• TEXTO DE LECTURA:
* * *
Escribí entonces con las tripas, indignada por los discursos paternalistas y la falsa compasión. Por el desprecio absoluto a la dignidad de la persona, y desde el convencimiento de que es muy difícil convertir a nadie en miserable mientras uno sienta que es digno de sí mismo.
Pero también están acabando con la dignidad. Frente a las imágenes de las largas colas en los comedores sociales, en los locales en los que se entrega ropa y otros enseres a los más necesitados, me ha sorprendido agradablemente el conocimiento de una ONG gallega que tiene Dignidad como único nombre, sin apellidos. Recogen ropa usada, la lavan, planchan y etiquetan, como en cualquier boutique de moda, y le asignan un precio simbólico. El precio de la dignidad, para que quien lo ha perdido todo siga sintiéndose persona.
* * *
• ÍTEMS DADOS:
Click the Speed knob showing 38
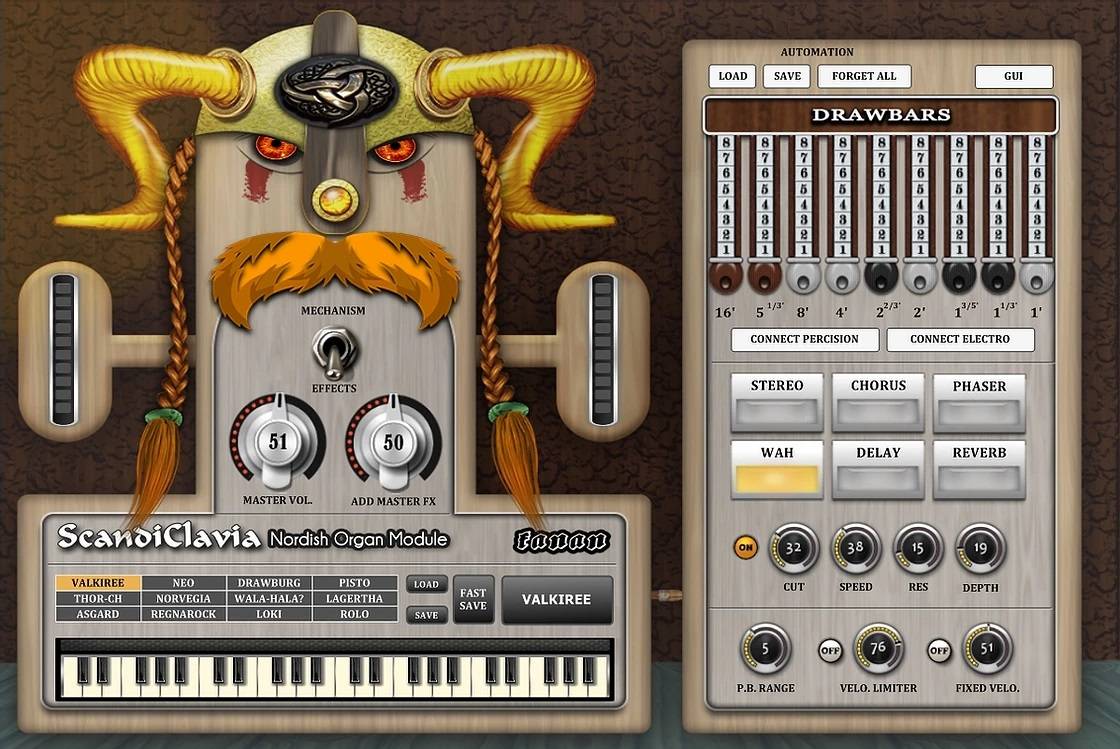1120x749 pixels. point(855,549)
* * *
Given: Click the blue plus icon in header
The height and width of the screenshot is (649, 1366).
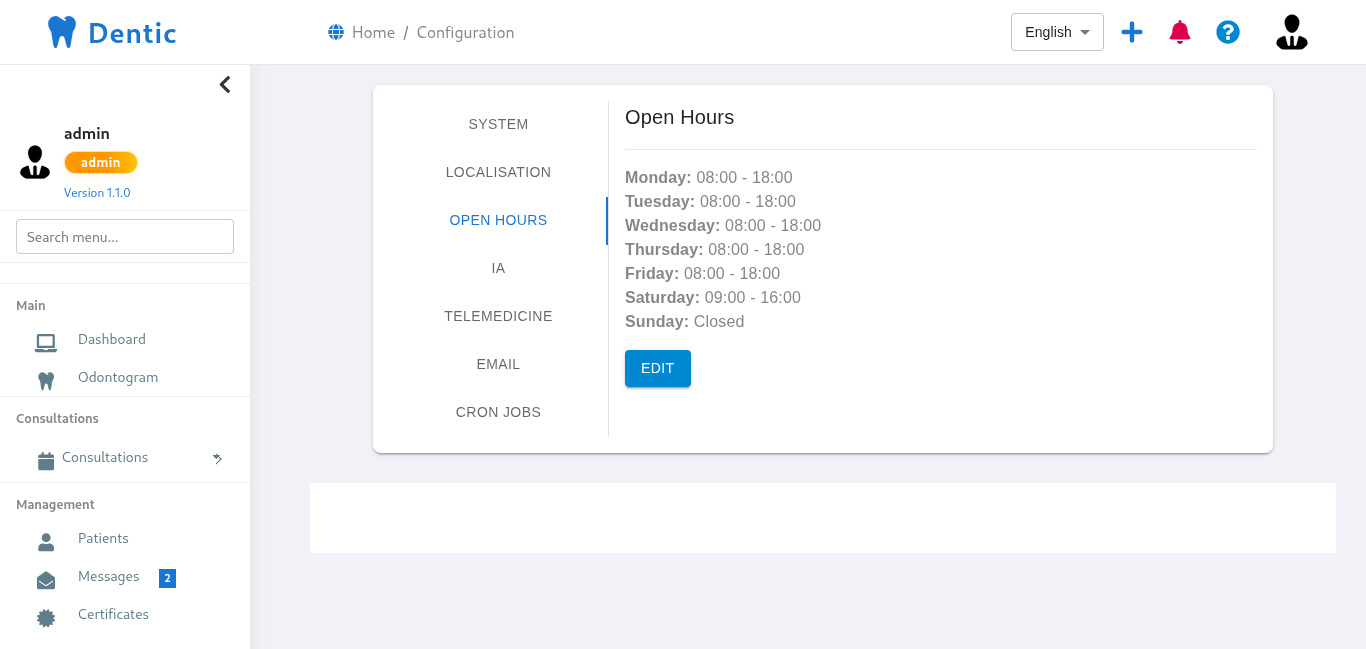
* * *
• QUÉ SE PIDE:
Prolonga el texto sobre la dignidad y la ONG gallega a partir de su última frase. Los ítems vienen de otra fuente distinta.

• TU RESPUESTA:
Y la misma filosofía la aplican en los comedores. Nada de enormes marmitas y gentes con la fiambrera levantada y los ojos bajos esperando el pan nuestro de cada día. Las familias comen en mesas separadas, como en cualquier restaurante con menú económico. Y los niños, hasta pueden elegir postre.
Con dignidad.
Con la misma con la que en otra parte del mundo, en Macondo, el coronel intentaba vivir dignamente a pesar de que su mundo había desaparecido, de que nunca llegaba la carta anunciando el reconocimiento de la pensión y de que estaba sumido en la más absoluta miseria. Aunque la dignidad no se coma, como día a día le recordaba su esposa.
Entre pomposas declaraciones de esfuerzos y ayudas, entre caridades forzadas para ganar indulgencias y tranquilizar conciencias, brillan con luz propia iniciativas como las de los hombres y mujeres de la ONG Dignidad, empeñada en sacar a las familias del infierno de la limosna y la vergüenza.
De ellos, si existe, será el Reino de los Cielos.